The Hidden Cost of Misalignment
Let’s suppose you’re building an even smarter fishtank. You’re adding temperature and salinity sensors, logging timestamped readings to flash. The struct is your binary record format – every field at a fixed byte offset, so you can read it back on any system that knows the layout.
You use fixed-width types from stdint.h and #pragma pack(1) to strip out
compiler-inserted padding. This is the advice I had always received and given,
and it’s correct – as far as it goes.
But pack(1) costs more than you think. It destroys the compiler’s ability to
generate efficient code for every field access, including fields that are
perfectly aligned.
On RISC-V, a single 32-bit store to an aligned field in a pack(1) struct
compiles to 7 instructions instead of 1!
In this post, we show how to fix using the packed and aligned attributes,
and how to avoid byte-decomposition even as the struct grows in the future.
Table of Contents
A Sensor Record
Here’s a struct you might find in any embedded codebase – a timestamped sensor reading destined for flash storage or transmission over the wire:
#pragma pack(push, 1)
typedef struct {
int64_t timestamp; // offset 0, 8 bytes
int32_t temperature_mc; // offset 8, 4 bytes (millidegrees C)
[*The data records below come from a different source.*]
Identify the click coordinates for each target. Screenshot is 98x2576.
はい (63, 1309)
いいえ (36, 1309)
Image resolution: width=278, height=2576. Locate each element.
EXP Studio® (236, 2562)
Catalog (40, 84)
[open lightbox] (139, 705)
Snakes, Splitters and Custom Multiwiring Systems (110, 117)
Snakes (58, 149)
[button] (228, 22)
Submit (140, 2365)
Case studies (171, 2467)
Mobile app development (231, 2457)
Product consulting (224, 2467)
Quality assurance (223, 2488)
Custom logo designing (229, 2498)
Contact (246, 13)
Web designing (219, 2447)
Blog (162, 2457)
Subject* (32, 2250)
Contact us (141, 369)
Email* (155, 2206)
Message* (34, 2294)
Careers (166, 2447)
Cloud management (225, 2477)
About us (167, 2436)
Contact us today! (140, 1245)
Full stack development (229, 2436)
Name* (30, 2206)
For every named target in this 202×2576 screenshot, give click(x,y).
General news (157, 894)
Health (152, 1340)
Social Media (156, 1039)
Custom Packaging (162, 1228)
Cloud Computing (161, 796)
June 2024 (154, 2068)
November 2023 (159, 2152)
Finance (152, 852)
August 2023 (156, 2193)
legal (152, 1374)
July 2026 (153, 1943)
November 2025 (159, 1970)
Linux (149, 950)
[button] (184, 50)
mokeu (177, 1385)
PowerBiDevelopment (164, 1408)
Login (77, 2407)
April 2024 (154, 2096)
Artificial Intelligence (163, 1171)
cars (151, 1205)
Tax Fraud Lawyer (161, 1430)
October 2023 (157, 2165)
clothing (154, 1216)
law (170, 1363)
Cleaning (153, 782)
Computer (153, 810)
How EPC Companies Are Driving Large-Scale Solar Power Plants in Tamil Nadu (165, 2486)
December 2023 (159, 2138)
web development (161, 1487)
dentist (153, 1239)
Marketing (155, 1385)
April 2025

int32_t salinity_ppt; // offset 12, 4 bytes (parts per thousand)
uint8_t status_flags; // offset 16, 1 byte
uint16_t battery_mv; // offset 17, 2 bytes
} sensor_reading_t; // 19 bytes, no padding
#pragma pack(pop)
The structure is packed to preserve offsets between platforms (so the same C code can read it out on a PC, for example), and secondarily to eliminate padding bytes that would waste space. This is reasonable and very common in embedded code.
Why pack structs at all? Without packing, the compiler inserts padding bytes between fields to satisfy alignment requirements. Historically, the size and placement of that padding differed quite a bit across architectures1 – modern compilers are somewhat more consistent, but the padding bytes still waste space and can surprise you when designing a wire or storage format. Packing removes this instability: you get a fixed, deterministic byte layout regardless of where the code is compiled.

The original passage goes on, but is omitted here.